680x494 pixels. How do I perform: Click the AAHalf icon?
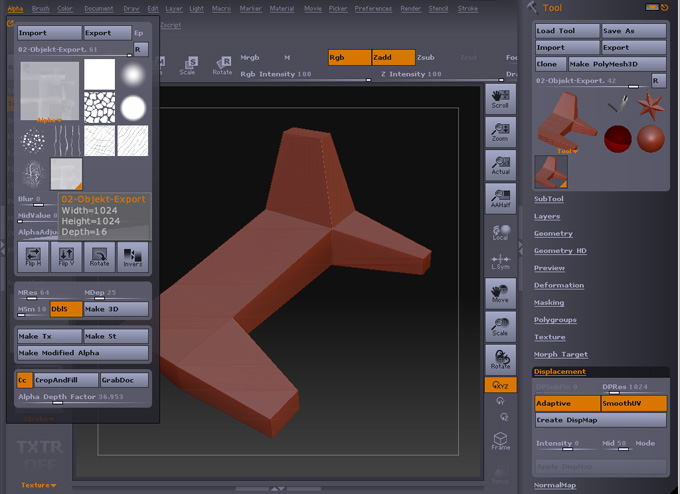(x=500, y=198)
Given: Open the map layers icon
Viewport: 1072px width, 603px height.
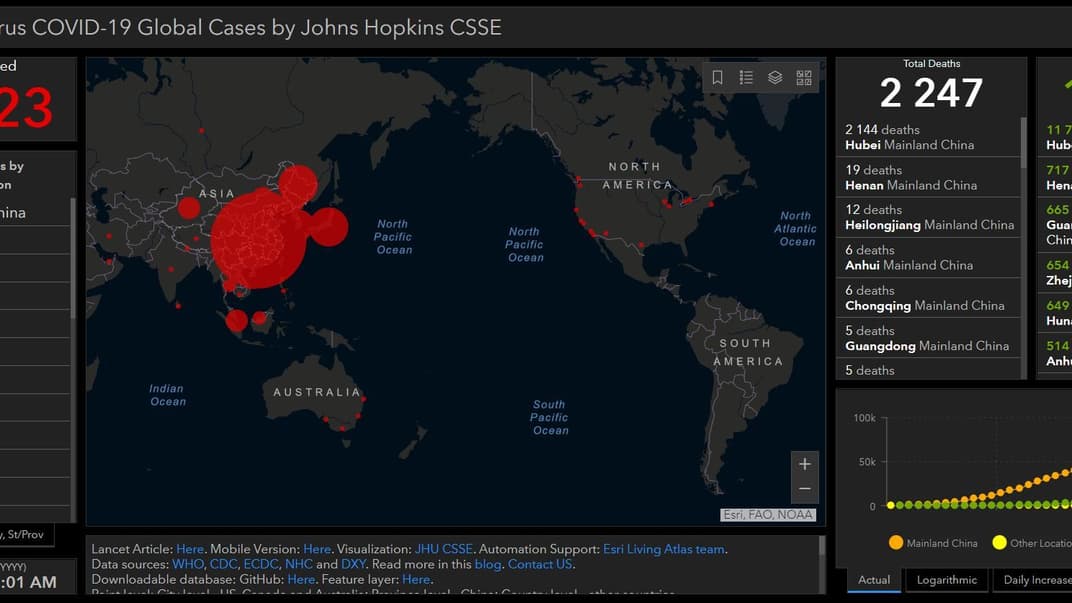Looking at the screenshot, I should pyautogui.click(x=775, y=78).
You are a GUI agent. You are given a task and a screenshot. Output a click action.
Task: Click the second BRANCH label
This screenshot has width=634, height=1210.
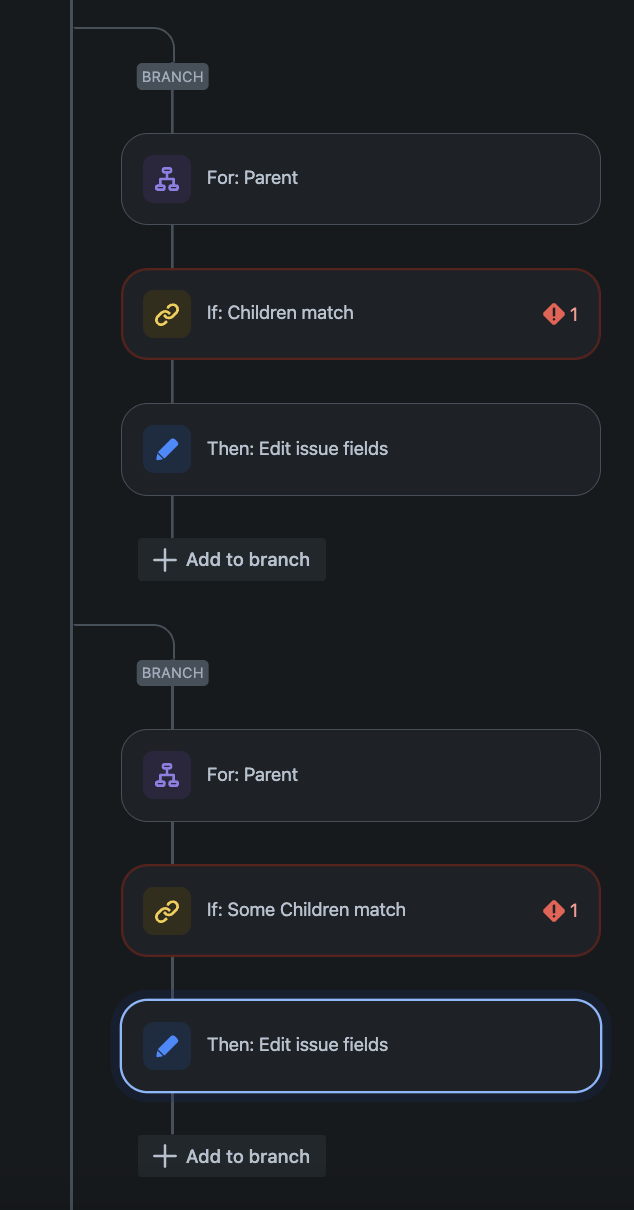(x=172, y=672)
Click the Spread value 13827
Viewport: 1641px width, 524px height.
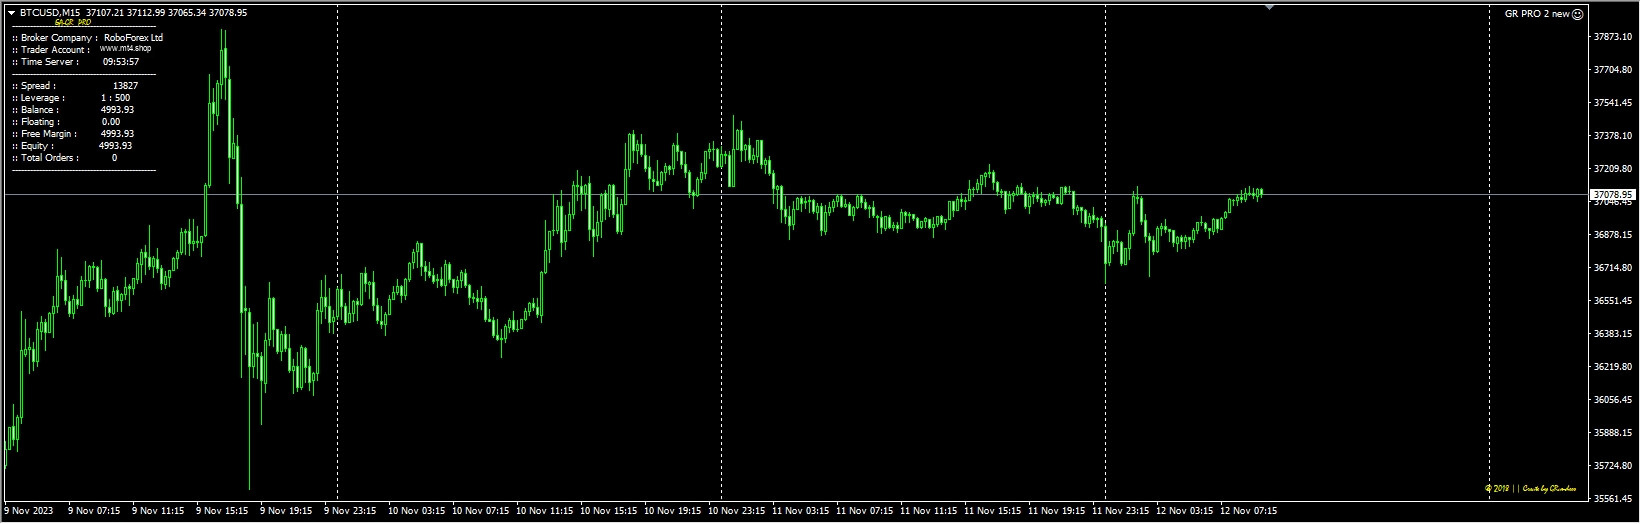point(126,86)
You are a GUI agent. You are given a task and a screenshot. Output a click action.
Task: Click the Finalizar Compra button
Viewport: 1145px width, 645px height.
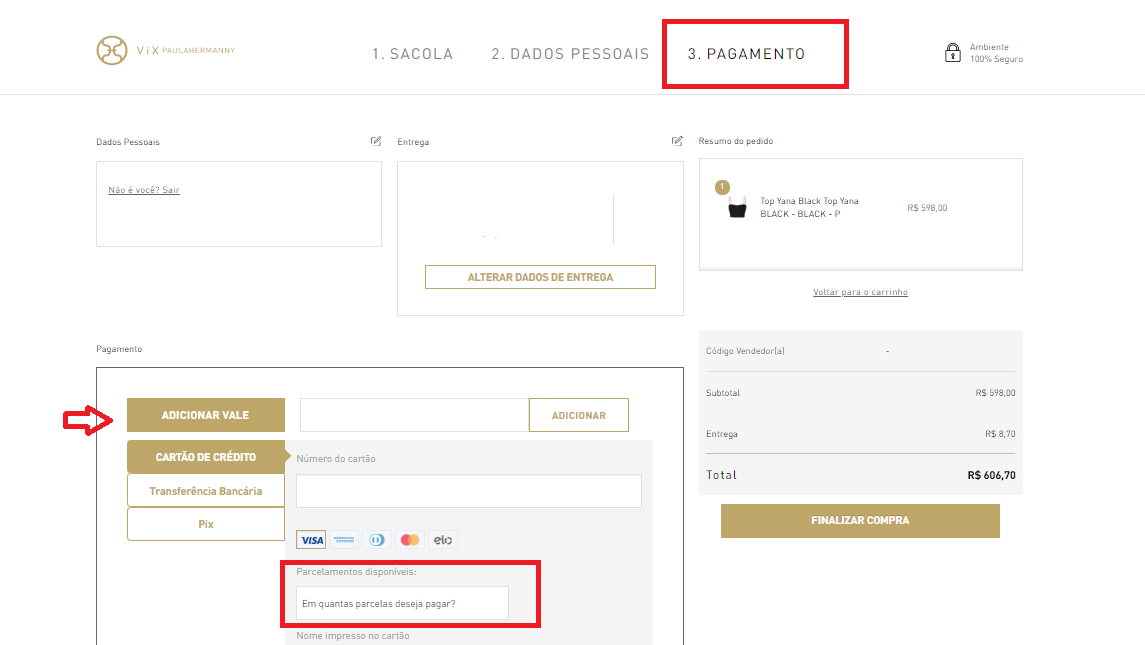[860, 521]
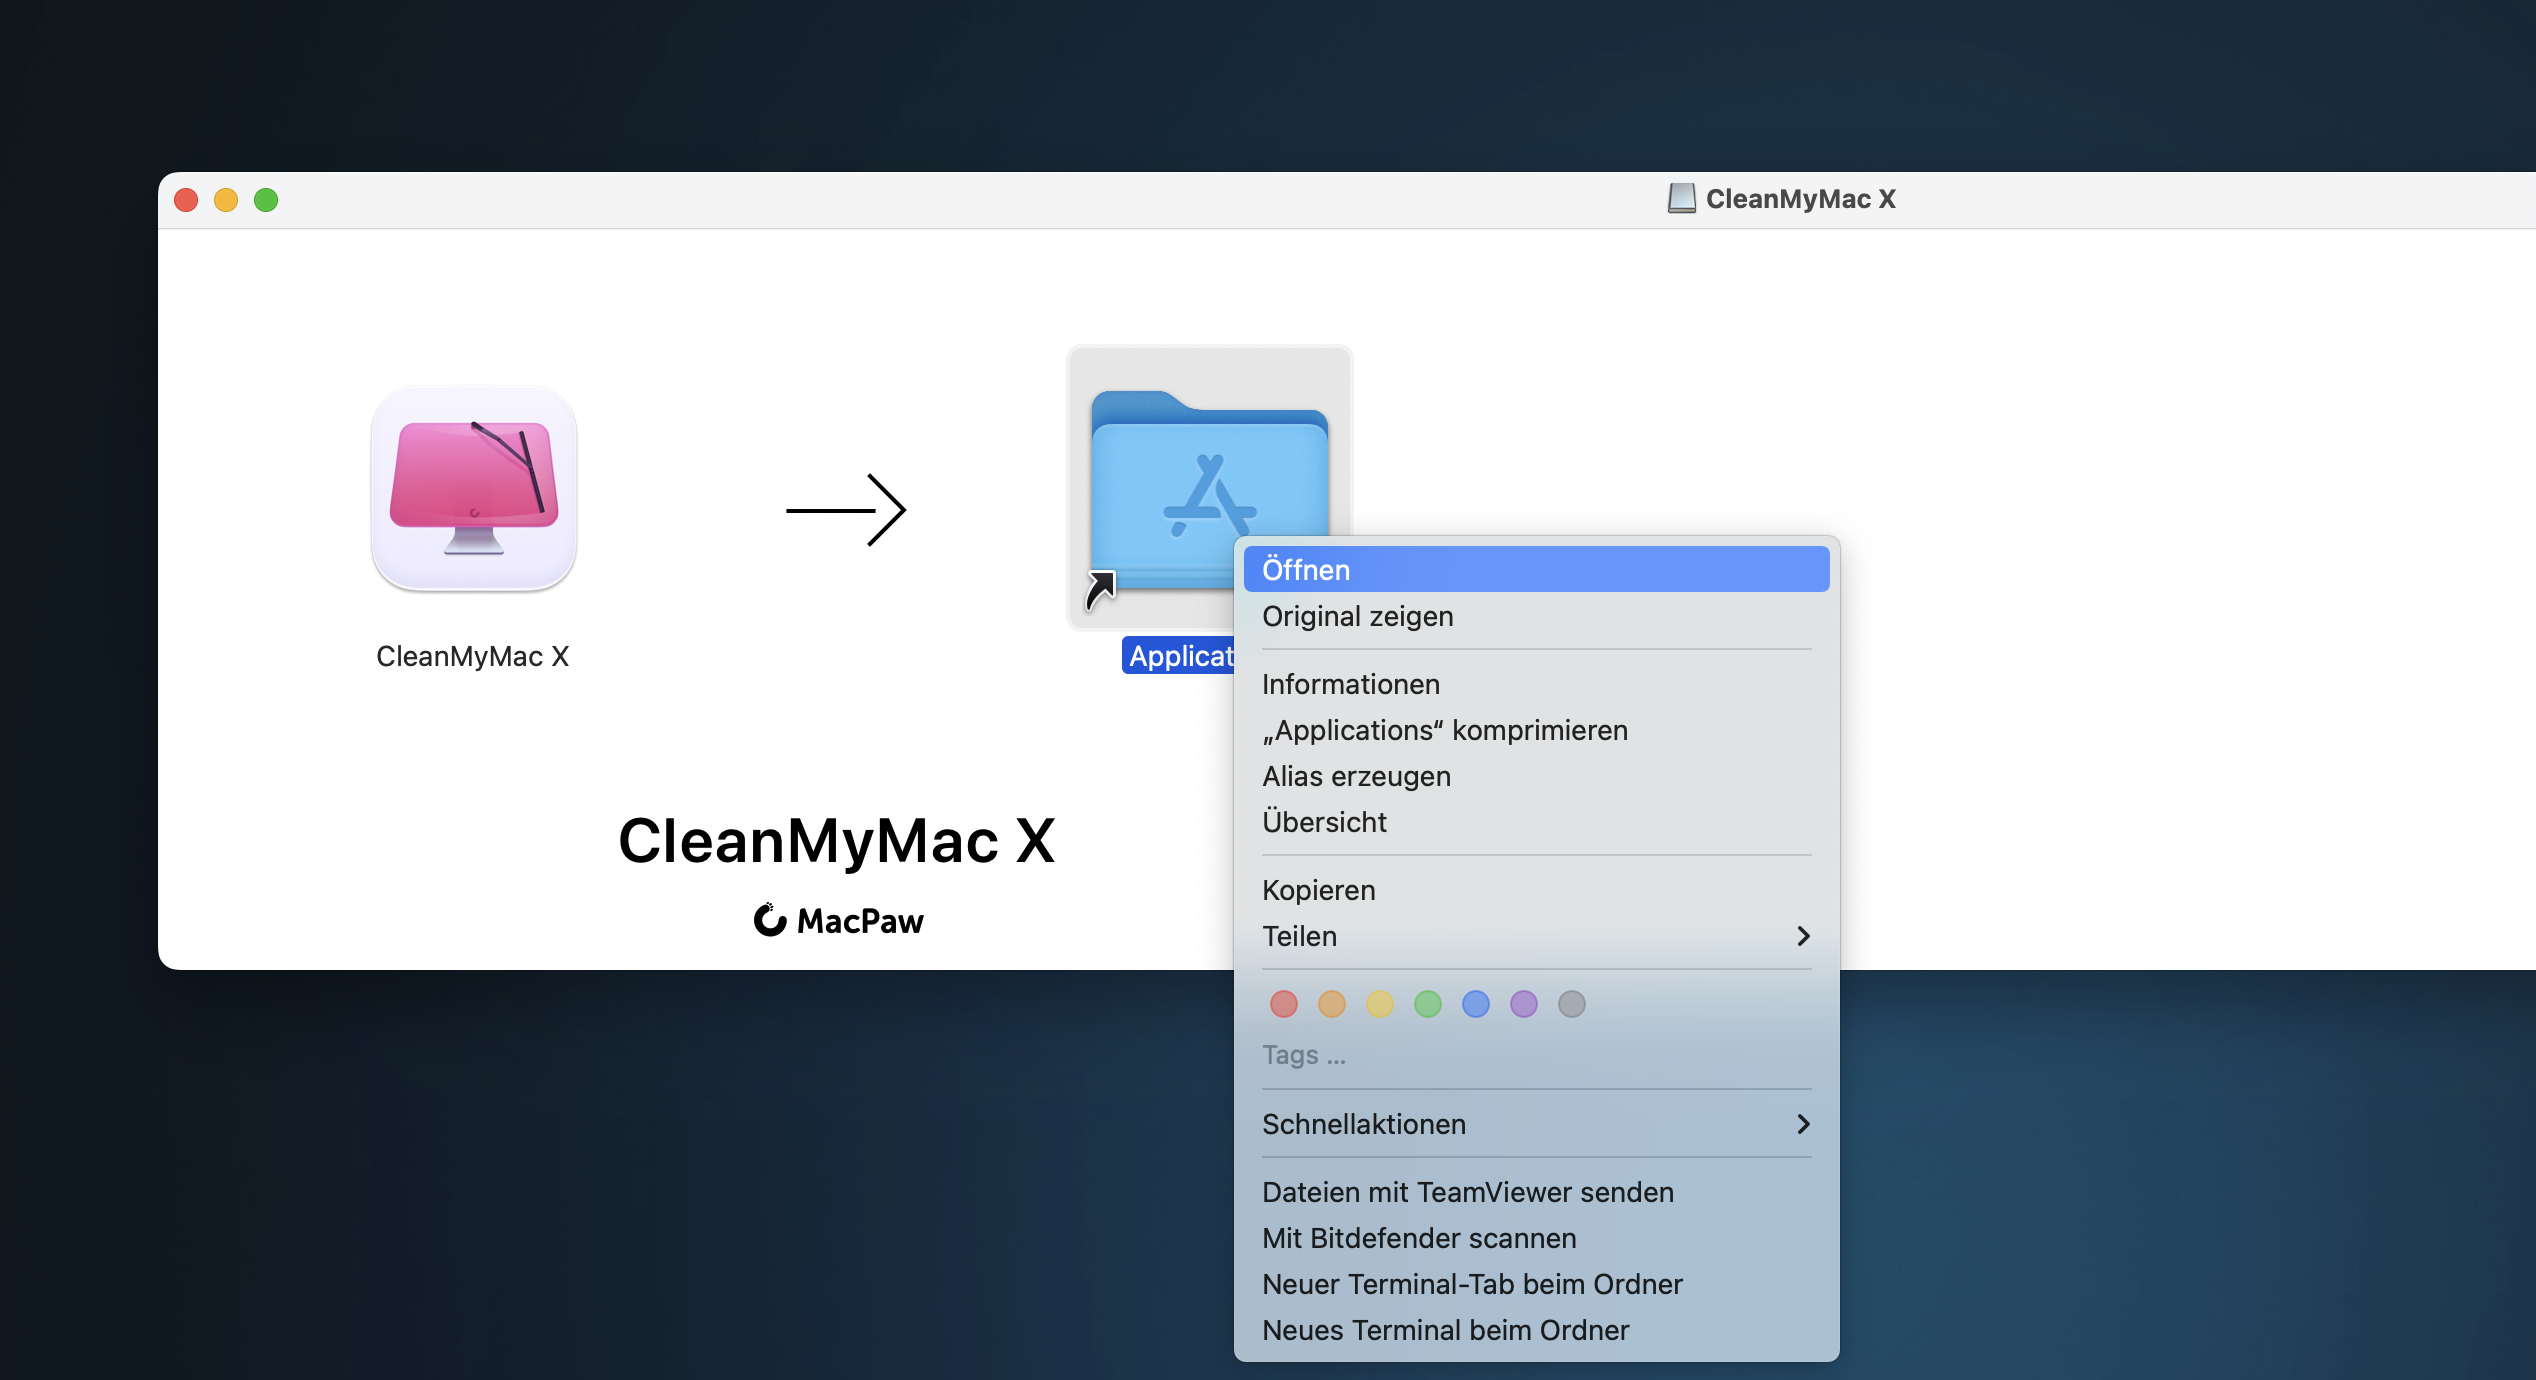Select Original zeigen menu entry
The width and height of the screenshot is (2536, 1380).
(x=1358, y=616)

************

*Given instruction*
Reproduce the records word for word, starting with the line that contains "Given: Open the map layers icon" and ending with the line that contains "(x=172, y=672)", both included. Leave the pictures out.

*Written answer*
Given: Open the map layers icon
Viewport: 1072px width, 603px height.
Looking at the screenshot, I should pyautogui.click(x=775, y=78).
You are a GUI agent. You are given a task and a screenshot. Output a click action.
Task: Click the second BRANCH label
This screenshot has width=634, height=1210.
(x=172, y=672)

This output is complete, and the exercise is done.